Glad to hear that you seem to have sorted her goofies out!!! Those extinction bursts can be SOOOOOOO frustrating!!!


----------



## jesirose (Mar 27, 2008)

"spitztantrums" - Well I think maybe she had one of those! We just got back from a walk and halfway through, she started attacking the leash and me. It was insane, I've never seen her act this way. She's been running all over the place this morning so I figured going out for a run would help, but once we got to the park and tried to run, she attacked my legs and the leash. Then it took us 30 minutes to walk one block home. I don't want to encourage pulling so I did what our trainer said, if they pull forward, slowly walk back and they will make the leash loose. Well, that worked great in the house and at class. Today all she did was throw herself around and run in circles and bite everything in sight. I would wait until she was sitting or laying down and not pulling on the leash, but as soon as I took one step forward again she shot off like a rocket. 

The most frustrating thing is that on Sunday we walked the whole way around the block with no problems. Loose leash, on my left. She was perfect. 

Today she was like a devil dog. Now she's just staring at me with evil eyes and sharp little razor teeth. 

What the hell. I want my nice Sadie back.


----------



## Dogstar (May 11, 2007)

Bwhahahah. You have a teenager! Time to up the exercise a little and get more creative on the training. (More puzzle toys like buster cubes, start free-shaping more tricks with a REALLY high rate of reinforcement, and keep your expectations low on anything that requires sitting still or self control for a couple of months.) Lizzie is ALMOST out of season, if you're up for a playdate.


----------



## jesirose (Mar 27, 2008)

Argh. DH is going to love this  

We have a moleculeball which is like a buster cube with the treats, but she never tries to do it, she'll just sniff it but not flip it over. 

She's getting pretty good at the roll-over trick, we can work on more like that. Like shake paws or spin, right? 

I guess we'll have to spend more time at the park - the hardest part is getting there. Then she will run around on the long lead but it always ends up with her chasing me. Then if I throw a ball or something she just pays attention to my hand. 

I'd love to play, I'm a bit worried now about how she'd react around a new dog. She has been doing okay with our neighborhood dogs. But yeah we should get together soon!


----------



## Dogstar (May 11, 2007)

I bet she'd do okay. Lizzie gets along great with nearly everyone. Try paw, or spin- or start working on a retrieve. 
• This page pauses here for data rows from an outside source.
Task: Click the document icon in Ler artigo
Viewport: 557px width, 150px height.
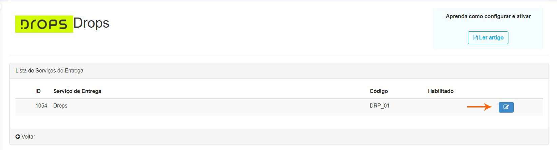Action: (475, 38)
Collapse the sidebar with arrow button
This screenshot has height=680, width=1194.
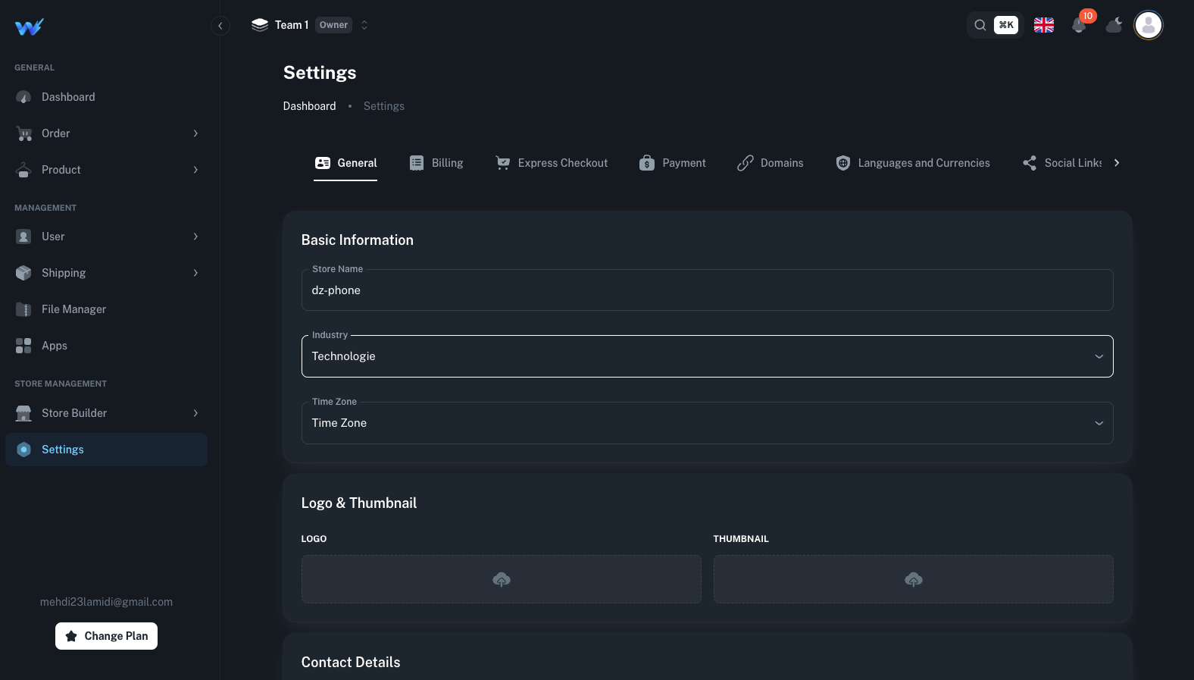coord(220,26)

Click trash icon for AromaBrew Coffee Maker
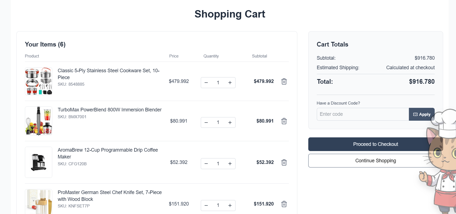click(x=284, y=163)
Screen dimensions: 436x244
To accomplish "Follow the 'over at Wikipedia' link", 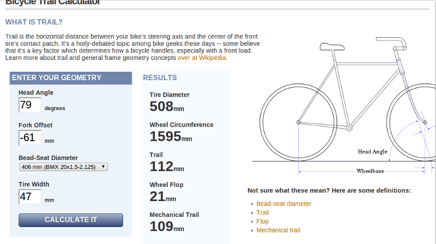I will (x=202, y=58).
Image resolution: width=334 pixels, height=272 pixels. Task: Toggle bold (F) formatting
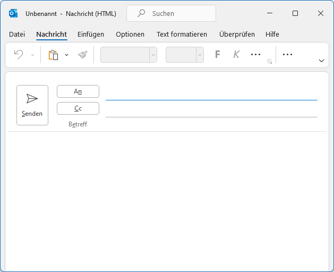click(x=217, y=55)
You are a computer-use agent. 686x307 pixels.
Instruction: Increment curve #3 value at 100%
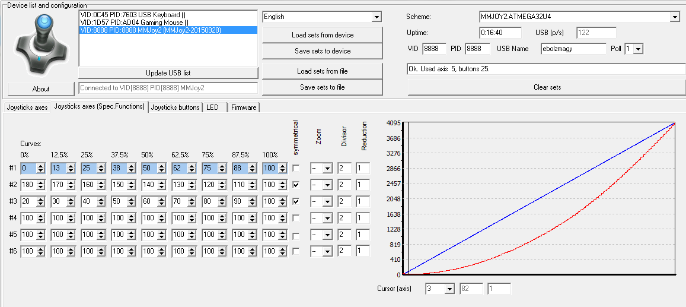point(284,200)
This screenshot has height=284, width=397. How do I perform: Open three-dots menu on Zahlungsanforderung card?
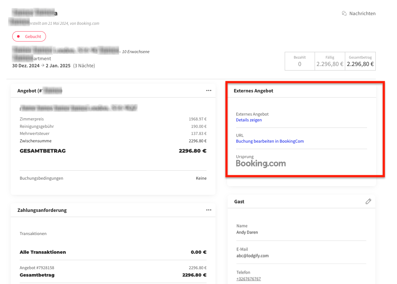pyautogui.click(x=209, y=210)
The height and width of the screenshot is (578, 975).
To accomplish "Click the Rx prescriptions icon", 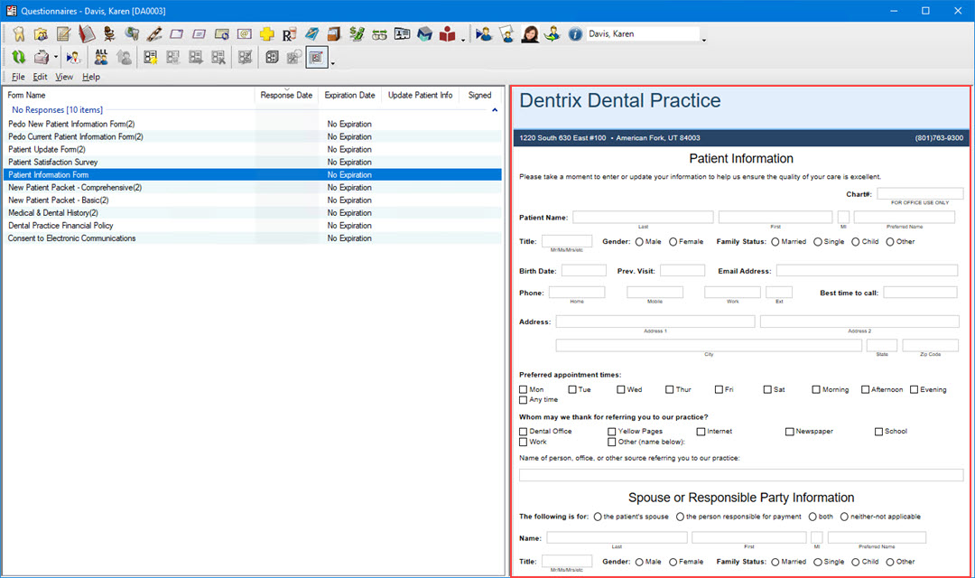I will [x=289, y=34].
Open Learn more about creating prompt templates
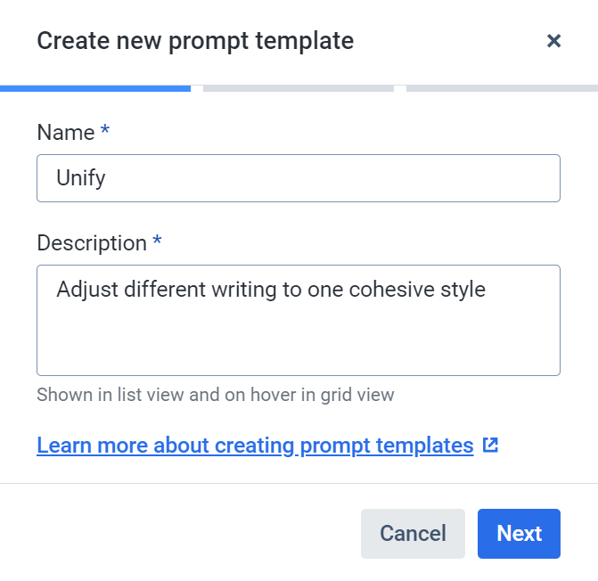This screenshot has width=598, height=581. [255, 446]
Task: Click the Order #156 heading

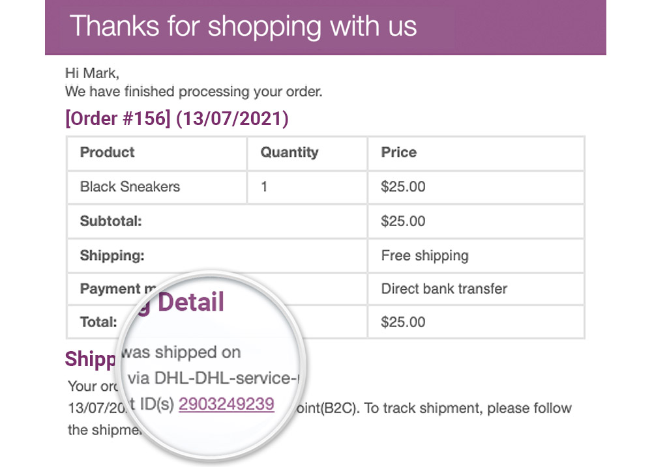Action: point(177,119)
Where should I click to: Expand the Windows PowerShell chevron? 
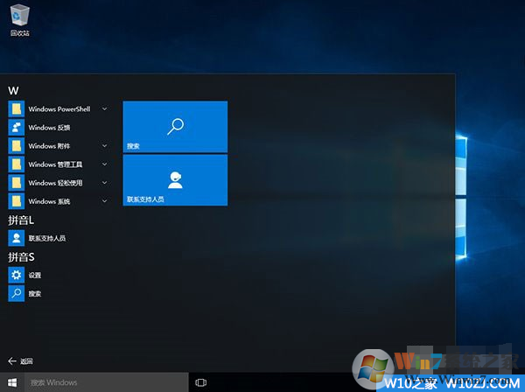tap(105, 109)
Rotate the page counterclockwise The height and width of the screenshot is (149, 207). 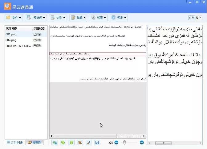[x=63, y=143]
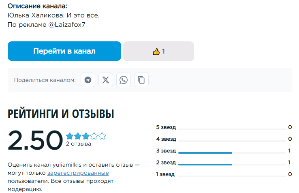Copy channel link icon

pos(141,80)
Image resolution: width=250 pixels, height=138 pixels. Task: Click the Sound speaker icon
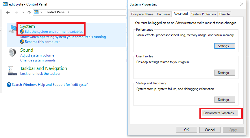coord(12,52)
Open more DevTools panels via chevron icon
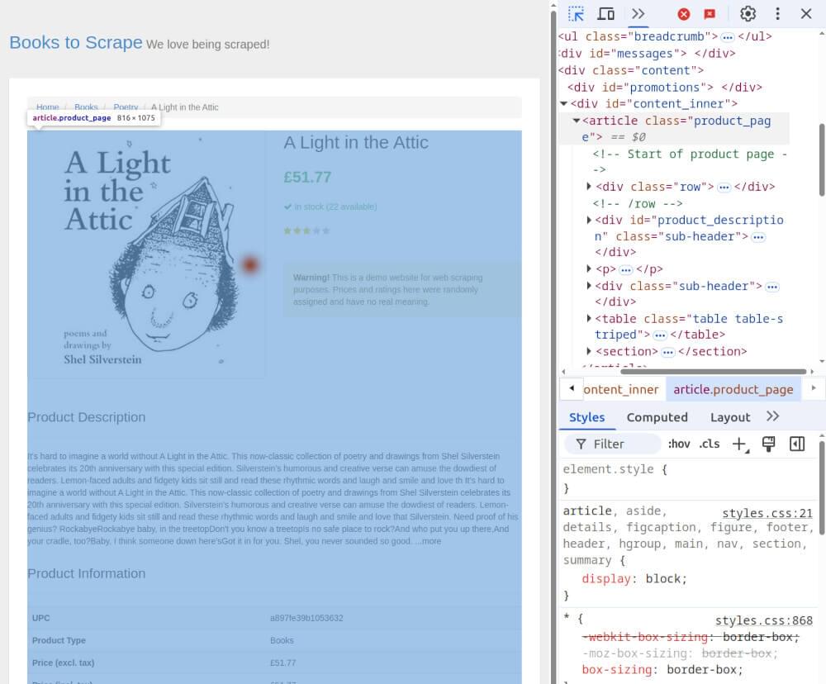The height and width of the screenshot is (684, 826). tap(637, 13)
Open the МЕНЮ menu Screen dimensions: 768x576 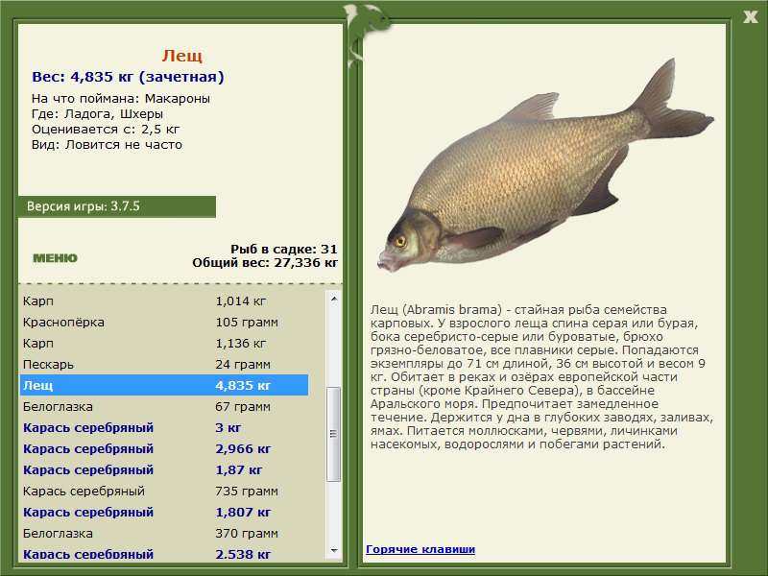55,258
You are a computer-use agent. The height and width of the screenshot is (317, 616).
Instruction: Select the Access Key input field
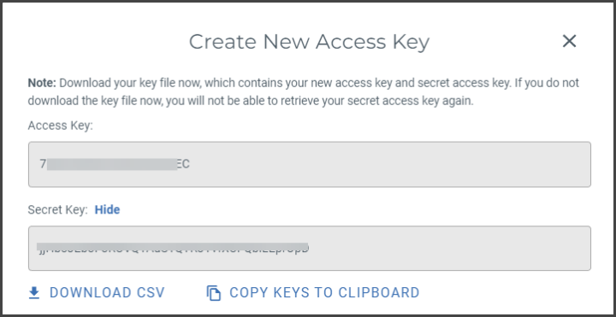pyautogui.click(x=310, y=164)
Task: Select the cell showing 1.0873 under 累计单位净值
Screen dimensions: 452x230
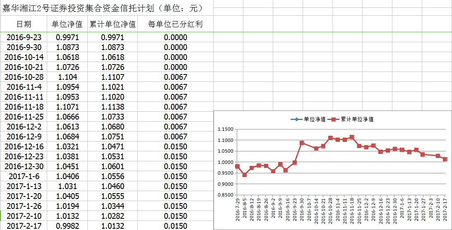Action: [113, 47]
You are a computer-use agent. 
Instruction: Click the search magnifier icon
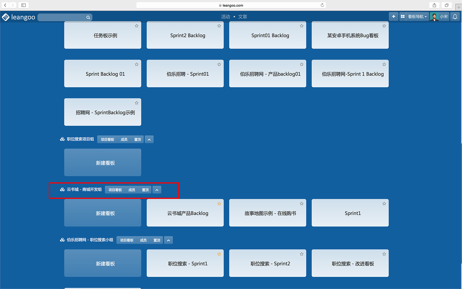click(88, 18)
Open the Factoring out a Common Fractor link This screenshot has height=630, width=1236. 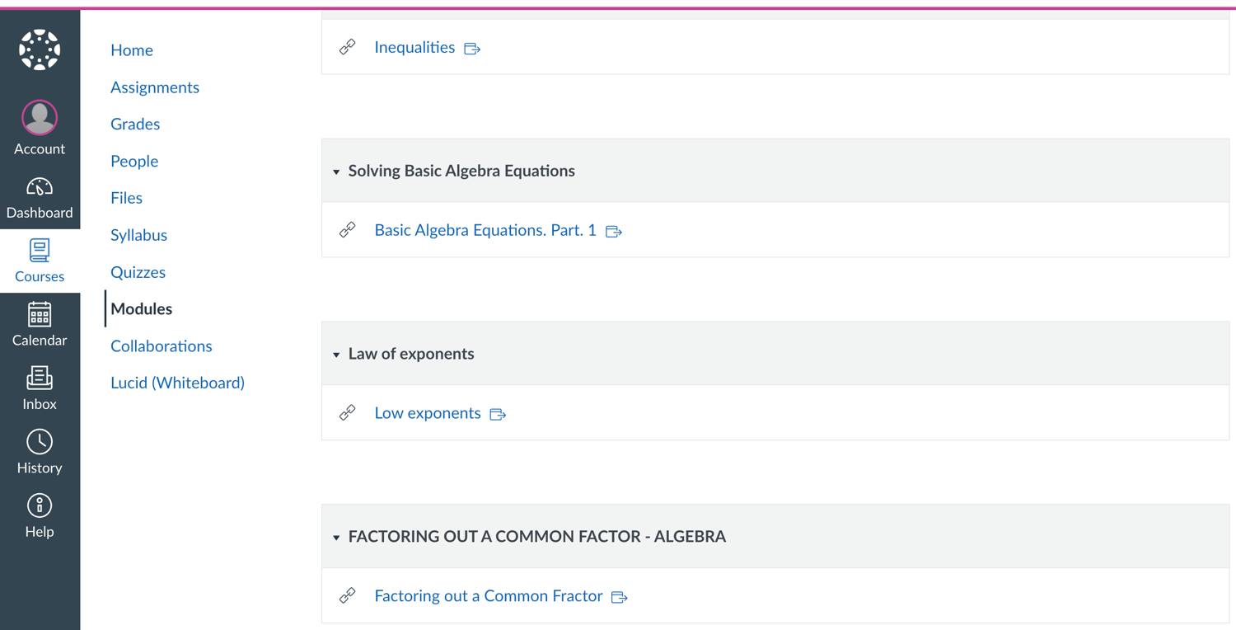pyautogui.click(x=489, y=595)
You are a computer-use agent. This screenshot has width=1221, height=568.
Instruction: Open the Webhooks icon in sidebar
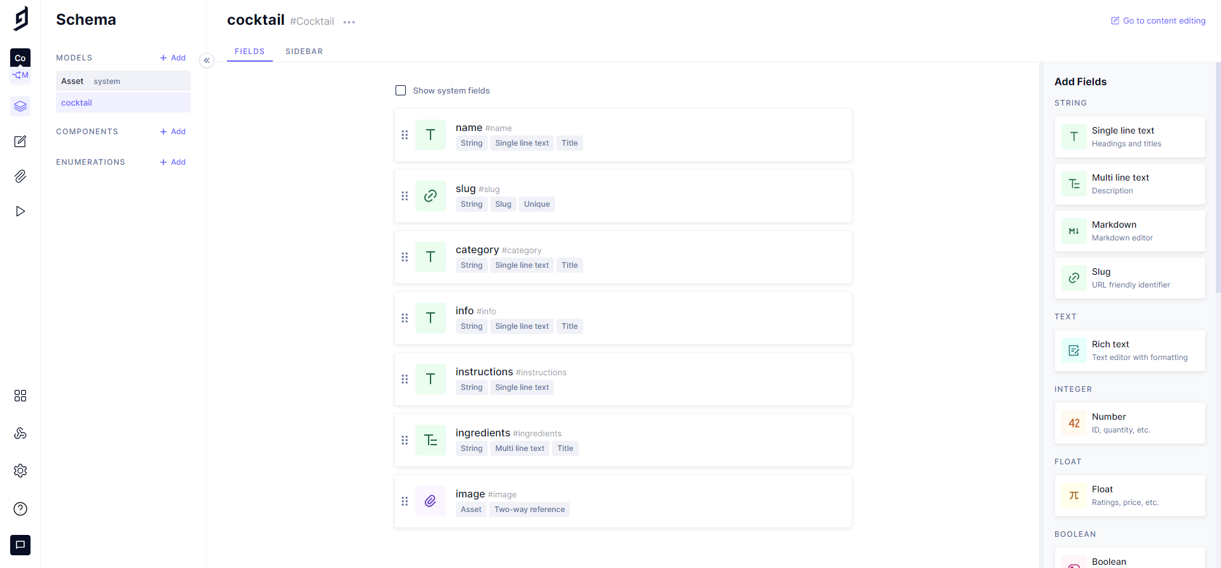pyautogui.click(x=20, y=433)
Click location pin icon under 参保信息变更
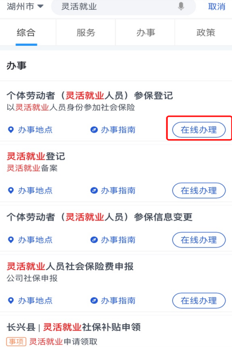The image size is (232, 347). pos(11,239)
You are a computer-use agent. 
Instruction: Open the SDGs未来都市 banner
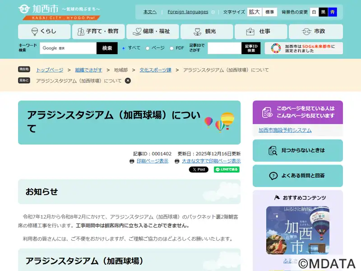coord(303,48)
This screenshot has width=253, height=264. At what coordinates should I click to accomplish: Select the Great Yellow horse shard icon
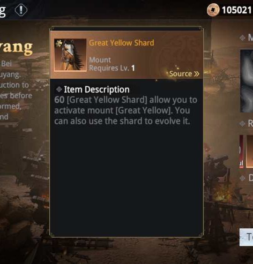(70, 55)
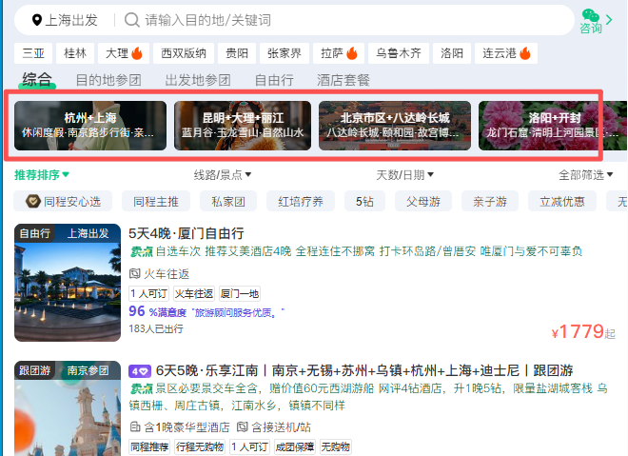The width and height of the screenshot is (628, 456).
Task: Switch to the 酒店套餐 tab
Action: tap(343, 80)
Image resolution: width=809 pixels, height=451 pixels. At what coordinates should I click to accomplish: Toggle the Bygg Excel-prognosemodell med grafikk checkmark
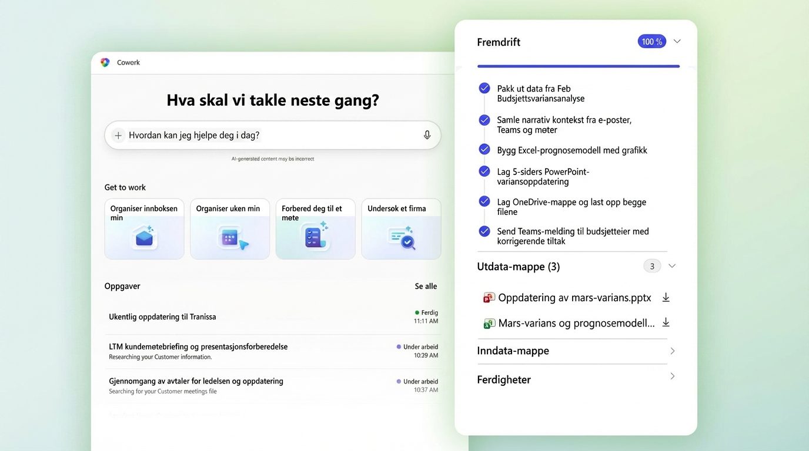tap(484, 150)
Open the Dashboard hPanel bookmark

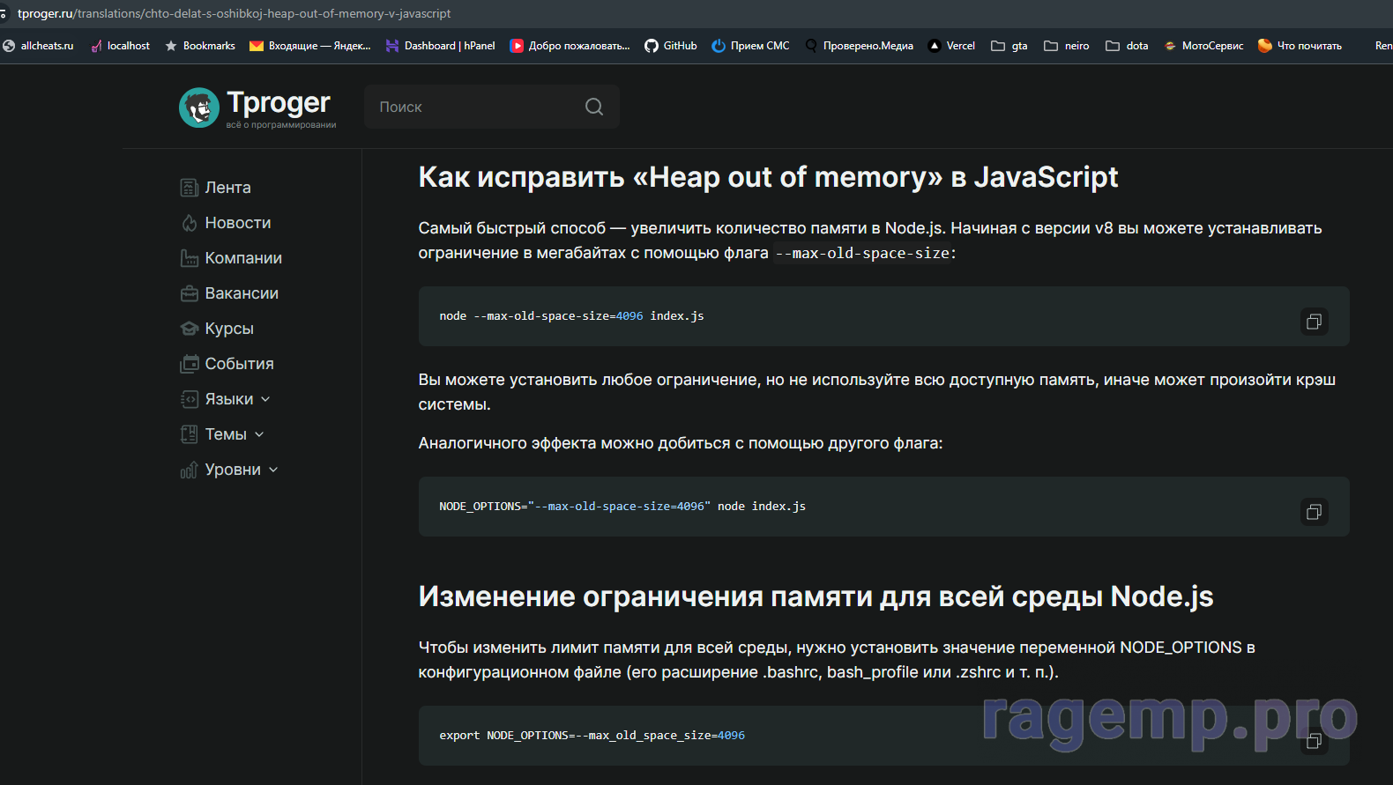coord(441,46)
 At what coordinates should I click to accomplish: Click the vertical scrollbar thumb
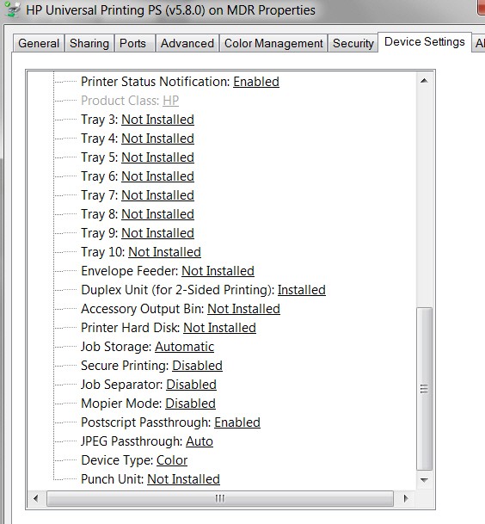(424, 389)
Lizzie had sit, down, stand, standing target, tug/out, and the beginning of a (formal, with front) recall by 4 months. It has ALL FALLEN out of her brain right now.  You'r egoing to meet her and think I'm a horrible trainer.

Cait


----------



## jesirose (Mar 27, 2008)

LOL I know what you mean, all of my neighbors were so impressed with Sadie's sit and down and I even taught one of their dogs sit. Then today I'm out there just praying none of them look out their window as Sadie is acting possessed. 

I'll have to find some tips on teaching fetch, she will run after a ball inside and bring it to me but then she runs off with it before dropping it. I'd assume giving her a treat when she gets to me would do it, I just haven't tried. When we're outside it's a different story, the toys just aren't interesting anymore lol.


----------



## Dogstar (May 11, 2007)

Check out Shirley Chong's shaped retrieve on ShirleyChong.com (it's under the 'keepers' section.) 

Also, if I bring Lizzie over for a playdate and there is pea soup coming out of your dog, I'm running. Just sayin' . 

Now that she's htiting that distractable stage, you might want to order yourself a copy of Control Unleashed.  The timing is great for you to start reading about focus.


----------



## jesirose (Mar 27, 2008)

Thanks! 

Pea Soup? Am I missing something? 

Stupid library doesn't have Control Unleashed. I'll have to pick up a copy at the store.


----------



## kelliope (Apr 4, 2008)

jesirose said:


> Pea Soup? Am I missing something?


I'm guessing "The Exorcist".


----------



## jesirose (Mar 27, 2008)

Must be before my time 
(I've heard of the movie, but never seen it. And I have a feeling I don't want to!)


----------



## Dogstar (May 11, 2007)

But it's classic! (In fairness, I've only seen it on video.) (We start saying "Look out for pea soup!" whenever one of the dogs starts acting particularly psychotic, which can range from just plain bizaare (Indy's 3 day fascination one October with his reflection in the oven door, which he had ignored for years and has ignored ever since) to extreme zoomies.)


----------



## jesirose (Mar 27, 2008)

Okay I get it now - because she's posessed. I was thinking you thought she had the runs or something. *headdesk*

We were out on the back patio yesterday and Sadie was zooming around, and ran straight into the glass door, then just sat there and stared at it. It was quite amusing.


----------